Las ciento veinticuatro cartas que desde el convento de San Mateo en Arcetri, Virginia Galilei (1600-1634) escribió a su padre, no fueron publicadas hasta nuestra época bajo el cuidado de Antonio Favaro (Florencia, año 1891). Comprende el último decenio de la vida (10 de mayo de 1623-10 de diciembre de 1633) de la hija natural del gran hombre de ciencia, y nos transportan con suave y sencilla intimidad a la vida de un convento del siglo XVII. Sobre ese fondo destacan las figuras de Sor Celeste y de su padre, con sus mutuas y afectuosas solicitudes e intercambios de obsequios. Galileo muestra solicitud no sólo por su hija, sino por todo el convento. En efecto, allí llegan de parte suya melones y sandías, cidras y otras clases de frutas exquisitas y vinos de las mejores calidades; y, a petición de Sor Celeste, para ella o para alguna compañera enferma, pollos, queso de Holanda, lacticinios, carne de cordero, gallinas, caza de todas clases. Otras veces se trata de dones más espirituales: envío del Ensayador (v.), petición de un breviario, de una colección de cartas familiares (cuando Sor Celeste, tan vivaz y elegante escritora, se convierte, por decirlo así, en secretaria del convento). Pero es sobre todo «la afición a las cosas comestibles» lo que confiere a las cartas una tierna y casi infantil ingenuidad. Se entrevén algunas figuras de hermanas de refinado paladar, y en cierta ocasión todo el convento anda revuelto y regocijado por el envío de una cierva de parte de la Gran Duquesa María Magdalena.

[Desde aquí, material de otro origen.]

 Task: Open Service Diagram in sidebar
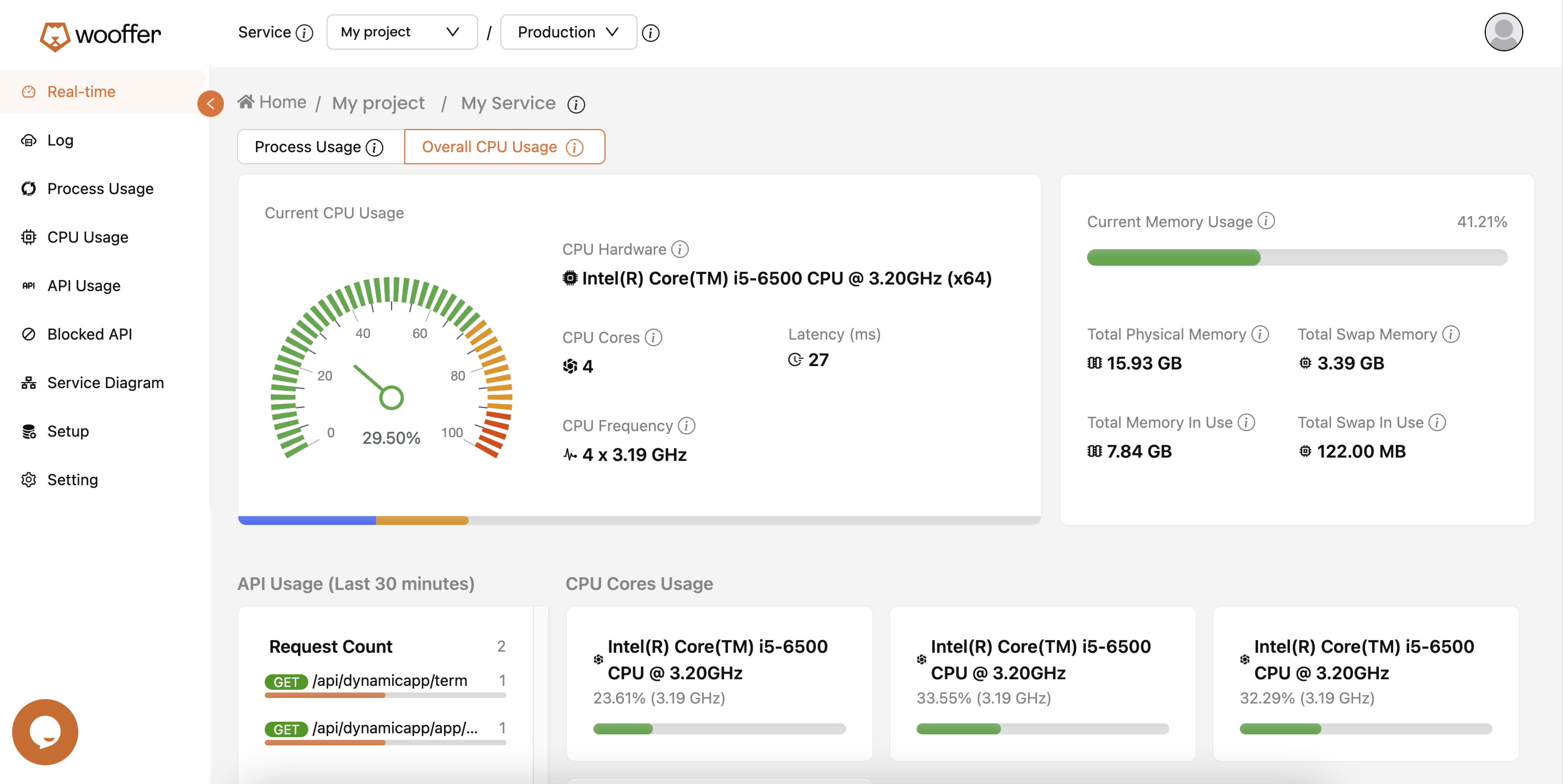point(106,383)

Pues Sor Celeste va registrando los principales acontecimientos, a menudo para pedir consejo o ayuda a su padre: si es menester un buen confesor, o si hay que proveer un gasto para obtener una habitación para ella sola; si una hermana como enloquecida, intenta suicidarse, o si hay que poner bastidores a una ventana (y en este caso Sor Celeste expresa «cierto temor» de dirigirse a su padre «porque la obra es más de carpinteros que de filósofos»); otras veces el tono es sereno, de tranquilo idilio, como cuando describe minuciosamente el huerto, pero sin ninguna intención literaria, antes bien con la misma placidez con que dos renglones después, comunica a su padre que trabaja ella demasiado porque sus compañeras están «in purga». Estas sencillas confidencias filiales van unidas al más profundo afecto, varias veces manifestado con palabras conmovedoras: «compararía a vuestra señoría con el pelícano, que así como él, para sustentar a sus hijos se arranca a sí mismo las entrañas, así vos para subvenir a las necesidades de vuestras queridas hijas, no tendríais reparo en privaros de cosa que os fuera necesaria». Y habla ciertamente en nombre de las demás hermanas, pues todas muestran solicitud por el gran hombre de ciencia, y del mismo modo que Celeste tiembla por la salud paterna y no descuida ocasión, leve o grave (amenaza de enfriamiento o peligro de peste), para ayudar en lo posible a su padre con sus consejos o con el envío de remedios, así todo el convento, con ocasión del proceso romano de la Inquisición, sigue con ansiedad los acontecimientos y espera, rezando, las noticias, y cuando Galileo (julio de 1633) ha obtenido ser trasladado a Siena, hay allí un júbilo universal «porque la madre abadesa, con otras muchas, al enterarse de esta noticia, corren a su encuentro con los brazos abiertos y llorando de ternura y de alegría».
Pocos meses más durará el tierno epistolario. Ningún acontecimiento de consideración se advierte en la apacible vida del convento, fuera de la lastimosa enfermedad de una joven hermana tuberculosa «la más hermosa que haya habido en Florencia de 300 años acá». La última carta es una explosión de júbilo por la noticia de que a Galileo le ha sido concedida licencia para trasladarse a Arcetri: «…y no soy la única en alegrarme porque todas estas hermanas, por su favor, dan señales de verdadera alegría, así como muchas han compadecido mis penas. Le estamos esperando con gran deseo…». Era el mes de diciembre de 1633. El 2 de abril de 1634 Sor Celeste ya no existía.